To do: Which of the lines below contain the word "should"? Report each of those lines in full.

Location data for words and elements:
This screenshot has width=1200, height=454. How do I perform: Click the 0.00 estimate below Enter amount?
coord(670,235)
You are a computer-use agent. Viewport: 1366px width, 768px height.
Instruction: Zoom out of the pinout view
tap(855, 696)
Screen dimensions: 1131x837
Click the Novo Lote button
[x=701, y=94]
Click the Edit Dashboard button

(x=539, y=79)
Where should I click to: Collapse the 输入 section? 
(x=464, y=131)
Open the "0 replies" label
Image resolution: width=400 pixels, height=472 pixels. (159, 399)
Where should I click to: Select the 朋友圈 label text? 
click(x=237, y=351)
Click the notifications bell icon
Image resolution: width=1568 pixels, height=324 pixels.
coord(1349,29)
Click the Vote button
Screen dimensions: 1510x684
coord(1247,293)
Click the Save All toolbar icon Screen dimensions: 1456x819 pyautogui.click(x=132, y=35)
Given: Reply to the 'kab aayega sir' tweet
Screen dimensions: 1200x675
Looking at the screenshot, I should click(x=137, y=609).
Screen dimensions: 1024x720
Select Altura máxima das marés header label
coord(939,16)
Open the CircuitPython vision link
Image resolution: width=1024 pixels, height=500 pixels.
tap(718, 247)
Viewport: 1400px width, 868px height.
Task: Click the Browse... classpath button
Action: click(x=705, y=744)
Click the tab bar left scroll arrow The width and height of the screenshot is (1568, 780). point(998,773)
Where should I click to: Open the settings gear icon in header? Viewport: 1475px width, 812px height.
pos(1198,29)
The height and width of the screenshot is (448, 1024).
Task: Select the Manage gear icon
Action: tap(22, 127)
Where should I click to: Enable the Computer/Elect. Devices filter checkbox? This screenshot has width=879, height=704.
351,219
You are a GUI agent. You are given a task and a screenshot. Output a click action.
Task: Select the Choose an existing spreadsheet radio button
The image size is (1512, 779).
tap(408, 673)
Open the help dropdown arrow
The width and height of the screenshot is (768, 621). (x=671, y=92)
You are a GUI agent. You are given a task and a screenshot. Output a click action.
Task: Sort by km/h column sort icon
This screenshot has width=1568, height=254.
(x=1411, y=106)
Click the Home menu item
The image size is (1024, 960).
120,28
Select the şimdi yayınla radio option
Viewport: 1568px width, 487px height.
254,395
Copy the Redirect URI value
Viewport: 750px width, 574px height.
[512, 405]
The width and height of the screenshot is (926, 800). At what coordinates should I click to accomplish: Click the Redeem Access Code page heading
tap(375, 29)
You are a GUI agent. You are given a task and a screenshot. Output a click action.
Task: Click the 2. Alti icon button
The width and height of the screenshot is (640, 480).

Task answer:
Where should I click to: Collapse the 输入 section? 
Where should I click to: Select the 朋友圈 label text? 
Looking at the screenshot, I should click(x=137, y=609).
Where should I click to: Open the settings gear icon in header? Viewport: 1475px width, 812px height.
Where should I click to: Enable the Computer/Elect. Devices filter checkbox? This screenshot has width=879, height=704.
The width and height of the screenshot is (926, 800). At what coordinates should I click to accomplish: Click the Redeem Access Code page heading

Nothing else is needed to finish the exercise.